• What to produce
State how many lines in the records below contain the string "pixels", where case counts. Give only the number.

Data on locating visible targets:
▬▬▬▬▬▬

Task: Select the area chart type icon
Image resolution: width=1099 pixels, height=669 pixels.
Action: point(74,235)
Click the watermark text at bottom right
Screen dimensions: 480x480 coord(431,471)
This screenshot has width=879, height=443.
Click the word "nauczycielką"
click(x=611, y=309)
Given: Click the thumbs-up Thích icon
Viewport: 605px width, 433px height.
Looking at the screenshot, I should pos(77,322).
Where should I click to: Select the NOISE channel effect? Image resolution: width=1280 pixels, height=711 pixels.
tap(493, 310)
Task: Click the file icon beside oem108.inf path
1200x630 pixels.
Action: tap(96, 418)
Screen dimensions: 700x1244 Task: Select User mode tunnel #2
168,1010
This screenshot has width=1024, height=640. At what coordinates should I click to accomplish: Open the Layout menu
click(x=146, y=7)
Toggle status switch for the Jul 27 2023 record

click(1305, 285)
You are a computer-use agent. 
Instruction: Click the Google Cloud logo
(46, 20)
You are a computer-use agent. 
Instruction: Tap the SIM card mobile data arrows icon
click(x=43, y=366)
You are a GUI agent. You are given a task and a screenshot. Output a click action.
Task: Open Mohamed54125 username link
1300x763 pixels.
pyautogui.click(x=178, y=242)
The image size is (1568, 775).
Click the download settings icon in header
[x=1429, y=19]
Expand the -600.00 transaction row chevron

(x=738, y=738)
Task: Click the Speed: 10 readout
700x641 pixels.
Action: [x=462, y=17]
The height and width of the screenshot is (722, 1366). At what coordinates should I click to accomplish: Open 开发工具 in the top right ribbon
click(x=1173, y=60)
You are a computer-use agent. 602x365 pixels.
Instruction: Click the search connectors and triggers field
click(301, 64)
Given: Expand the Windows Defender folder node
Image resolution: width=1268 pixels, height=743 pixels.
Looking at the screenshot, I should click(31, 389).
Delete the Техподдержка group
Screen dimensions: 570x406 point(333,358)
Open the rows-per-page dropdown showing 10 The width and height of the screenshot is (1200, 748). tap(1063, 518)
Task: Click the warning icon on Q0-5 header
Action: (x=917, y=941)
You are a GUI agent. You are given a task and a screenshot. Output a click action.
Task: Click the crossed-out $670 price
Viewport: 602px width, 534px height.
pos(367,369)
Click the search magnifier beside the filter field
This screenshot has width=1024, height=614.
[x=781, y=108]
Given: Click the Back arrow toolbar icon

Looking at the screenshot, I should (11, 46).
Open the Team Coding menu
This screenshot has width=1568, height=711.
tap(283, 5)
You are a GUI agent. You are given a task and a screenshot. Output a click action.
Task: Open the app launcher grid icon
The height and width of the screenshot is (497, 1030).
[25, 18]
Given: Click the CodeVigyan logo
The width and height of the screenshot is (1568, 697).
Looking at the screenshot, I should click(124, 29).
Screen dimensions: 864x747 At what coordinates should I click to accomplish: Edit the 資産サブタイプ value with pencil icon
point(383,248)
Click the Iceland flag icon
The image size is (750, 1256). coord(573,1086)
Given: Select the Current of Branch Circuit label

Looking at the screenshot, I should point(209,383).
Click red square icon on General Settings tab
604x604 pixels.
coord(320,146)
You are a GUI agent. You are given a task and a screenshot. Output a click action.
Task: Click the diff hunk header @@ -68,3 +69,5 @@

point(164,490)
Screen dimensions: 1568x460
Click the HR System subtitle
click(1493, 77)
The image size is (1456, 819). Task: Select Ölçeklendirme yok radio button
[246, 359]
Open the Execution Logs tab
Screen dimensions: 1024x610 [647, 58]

▬▬▬▬▬▬

• Answer to this exercise
8